:: 文書の一節 ::
□ □ □ □ □

図3は、第1実施形態に係る構成の一例を示す回路図である。
図3では、一例として、ブロックBLK0の構成が示される。他のブロックBLK1~BLK3の構成は、ブロックBLK0の構成と同等である。ブロックBLK0は、例えば、4つのストリングユニットSU0~SU3を含む。なお、
図3において、ストリングユニットSU2及びSU3の構成は簡略化して示される。
【0036】
各ストリングユニットSUは、ビット線BL0、BL1、…、及びBLm(mは、2以上の整数)にそれぞれ関連付けられた複数のNANDストリングNSを含む。NANDストリングNSは、例えばメモリセルトランジスタMT0~MT7、並びに選択トランジスタST1及びST2を含む。
【0037】
メモリセルトランジスタMTは、制御ゲート及び電荷蓄積層を含み、データを不揮発に記憶する。選択トランジスタST1及びST2のそれぞれは、各種処理時におけるストリングユニットSUの選択に使用される。

□ □ □ □ □

:: 提供資料 ::
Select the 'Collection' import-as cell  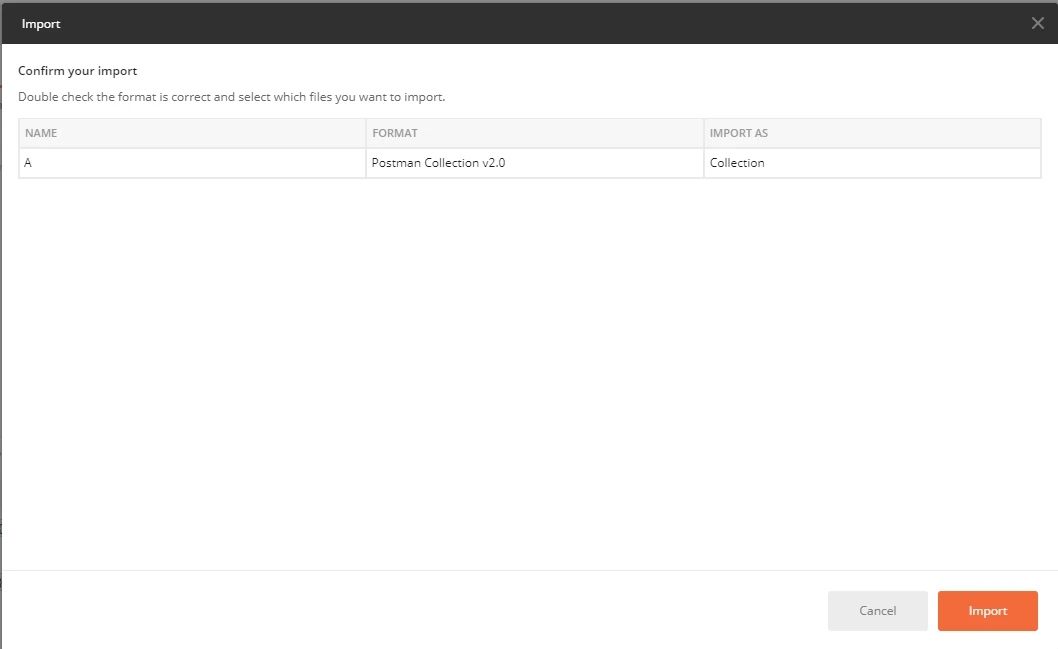click(737, 163)
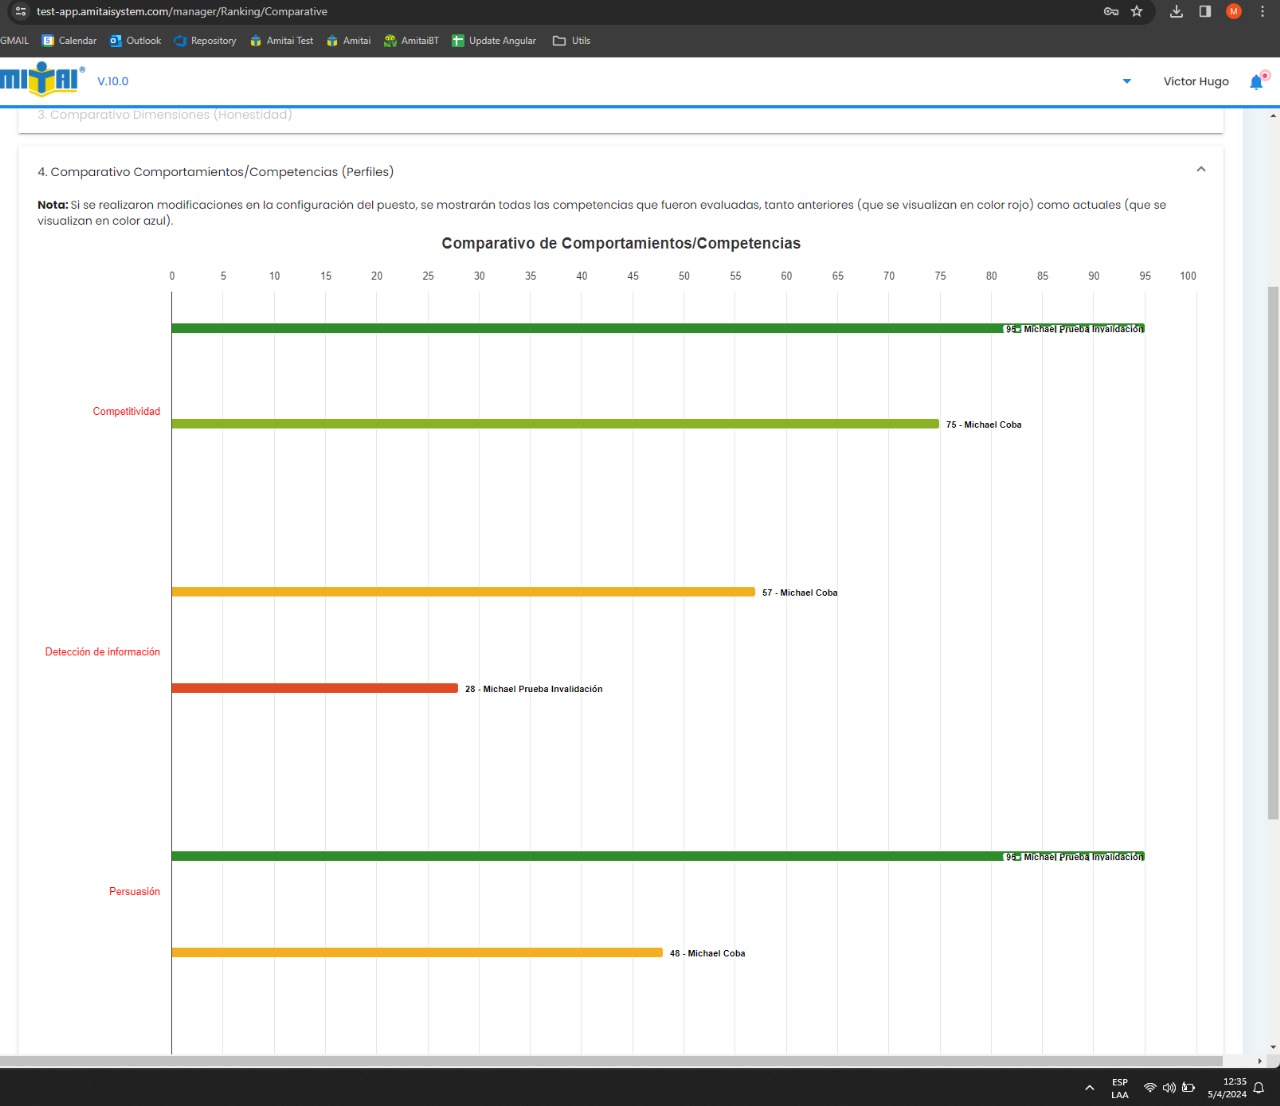The image size is (1280, 1106).
Task: Open the Chrome profile avatar
Action: pos(1234,12)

□ □ □ □ □

:: 課題一覧 ::
A - 上記の回路構成に関する文書の一節から、「図3は、第1実施形態に係る構成の一例を示す回路図である。」から「図3において、ストリングユニットSU2及びSU3の構成は簡略化して示される。」までの全文を一字一句違えずに出力してください。
B - ブロックの回路構成を説明した文書について、示されている最後の文の後から続きを書き進めてください。

:: 課題別の結果 ::
A -
図3は、第1実施形態に係る構成の一例を示す回路図である。
図3では、一例として、ブロックBLK0の構成が示される。他のブロックBLK1~BLK3の構成は、ブロックBLK0の構成と同等である。ブロックBLK0は、例えば、4つのストリングユニットSU0~SU3を含む。なお、
図3において、ストリングユニットSU2及びSU3の構成は簡略化して示される。

B -
【0038】
各NANDストリングNSにおいて、メモリセルトランジスタMT0~MT7は、直列接続される。直列接続されたメモリセルトランジスタMT0~MT7の一端と、関連付けられたビット線BLとの間には、選択トランジスタST1が接続される。直列接続されたメモリセルトランジスタMT0~MT7の他端には、選択トランジスタST2のドレインが接続される。選択トランジスタST2のソースには、ソース線SLが接続される。
【0039】
同一のブロックBLKにおいて、ストリングユニットSU0~SU3に含まれた複数の選択トランジスタST1の各々のゲートは、選択ゲート線SGD0~SGD3にそれぞれ共通接続される。複数のメモリセルトランジスタMT0~MT7の各々の制御ゲートは、ワード線WL0~WL7にそれぞれ共通接続される。複数の選択トランジスタST2の各々のゲートは、選択ゲート線SGSに共通接続される。
【0040】
ビット線BL0~BLmは、複数のブロックBLK0~BLK3で共有される。同じカラムアドレスに対応するNANDストリングNSには、同じビット線BLが接続される。ワード線WL0~WL7のそれぞれは、ブロックBLK0~BLK3の各々に設けられる。ソース線SLは、例えば、複数のブロックBLK0~BLK3で共有される。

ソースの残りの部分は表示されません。